Saving snow for the summer

As a wee lad, I tried saving snowballs to break out in the heat of summer hoping to surprise my brother in the back of the head. I never quite ended up with fluffy goodness; I always opened the carefully sealed Tupperware to find dense ice-bombs (not something to hurl at an older brother).

Well, it’s been many years and now that spring is nigh (it is nigh, isn’t it?) and I have a four year old who [del]can’t fight back[/del] will be just as excited to save snow for the summer.

…and just as disappointed when he finds lumps of ice.

Is there anything I can do to help out? I figure that as an [del]grown-up[/del] old person with access to vacuum sealers, blow torches and freezer thermostats and the Internet, I might be able to help him achieve better results.

Plan a summer trip to Mt. Hood in Oregon. Someone is bound to be skiing on the slopes even in summer.

Just find a hockey arena and wait out back for a Zamboni to dump it’s load. Replace the freezer ice with Zamboni snow.

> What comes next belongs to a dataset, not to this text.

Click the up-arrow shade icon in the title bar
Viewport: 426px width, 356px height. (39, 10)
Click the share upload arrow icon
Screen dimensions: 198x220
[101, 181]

snow looses its fluffy structure with time due to its own weight.

Well, getting the snow to be looser is pretty much the goal here. But I don’t think that’s what you meant.

The problem you have is that whilst the water is frozen - ie not liquid, you have not stopped all the interesting processes that the water undergoes. Water sublimates, that is even when frozen, it turns directly into water vapour. (Freeze drying is a process that makes use of this effect, allowing you to dry out something whilst preserving it structure. Hint - if you have a a sodden book, you can dry it out without further damage by putting it into a frost free freezer - it will take many months, but it will dry it.)

If you have water in a sealed container in a freezer, it will sublimate, and then later then vapour will precipitate out again. This runs is a continuous steady cycle, the result of which is that the fluffy (large area) snow tends to turn into a mass that has less surface area, and you end up with a lump of icicles.

The colder you keep it the better, but even in liquid nitrogen you will only slow the process. High pressure would also help. But a cryogenic pressure vessel isn’t usual domestic equipment, and I don’t know how much it would help, only that it would help to a degree.

Thank you! That was very clearly explained!